Which, apparently, an old lady did shortly after the opening of Shibboleth. Her tumble prompted the flyers posted about which essentially said PLEASE BE AWARE THAT THERE IS A HUGE CRACK ALL OVER THE FLOOR - WATCH YOUR STEP and editorial comments from people like, "I can't believe people who went to look at a crack in the floor, and presumably therefore knew it was there, went on to fall into it."

All I can say is that once I went to an art opening with Lukas in Brooklyn and SOMEONE who may have been a little tipsy almost spilled red wine on one of the pieces. Accidents happen.

The controversy over the crack is predictable. That's not art. How many taxpayer dollars did this cost us? My kid knows how to dig a hole, too.

Yeah, but can your kid enter into a discourse on how the hole is an expression of a poor migrant's experience in a rich western capital? Has your kid tried to symbolize racial division and segregation lately? I DIDN'T THINK SO.

Yes, once you start talking about art you enter the danger zone of pretension. The language surrounding art can sometimes be too much to handle. Sometimes I hang onto every word and sometimes I plug my ears and say la-la-la and just use my eyes because I can't take the attitude. But I liked the crack; It was causing a reaction. It was performance art, the performances being given by those who went to see it and who wrote letters to the Guardian and the Times and the Telegraph about how they felt about it.

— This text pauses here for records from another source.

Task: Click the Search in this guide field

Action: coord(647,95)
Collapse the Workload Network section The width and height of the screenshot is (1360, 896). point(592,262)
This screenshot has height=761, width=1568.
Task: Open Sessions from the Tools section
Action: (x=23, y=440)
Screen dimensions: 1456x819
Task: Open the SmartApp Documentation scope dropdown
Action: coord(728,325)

As for taxpaying dollars, it cost 23,000 pounds to ship the crack to London from Colombia. That is a lot of money. But I bet that if people looked closely at any national budget there would be a LOT more to get upset about than 23,000 pounds spent on something that might be making you think.

It's not like, killing you or an innocent person in, I don't know, the Middle East.

Maybe budgets for art should be respected anywhere that values spirit and invention and tolerance and the kind of disagreement that happens when people do something unexpected. Or should art just be about making pretty stuff?

One negative comment made about the crack that I did relate to was from a man named Bob in Manchester who saw people were on the other side of the room looking at normal little cracks in the floor, going, "ooh", "wow", "amazing". Ha!

Yeah, people, you don't have to prove how much you get something. Don't shit yourself in the process of being amazed. Just let it sink in.

2 comments:

roopa said...

I have mixed feelings on the crack. I saw it on October and wasn't sure how I was supposed to respond to it. So I walked away and stared at the big spider outside instead. Then I got scared and crossed the Millennium bridge, which was also a scary experience. Dammit.

ronckytonk said...

I think not knowing how to respond to a crack in the floor is an honest response. more honest than having a hissy fit or oohing/aahing without thinking about it.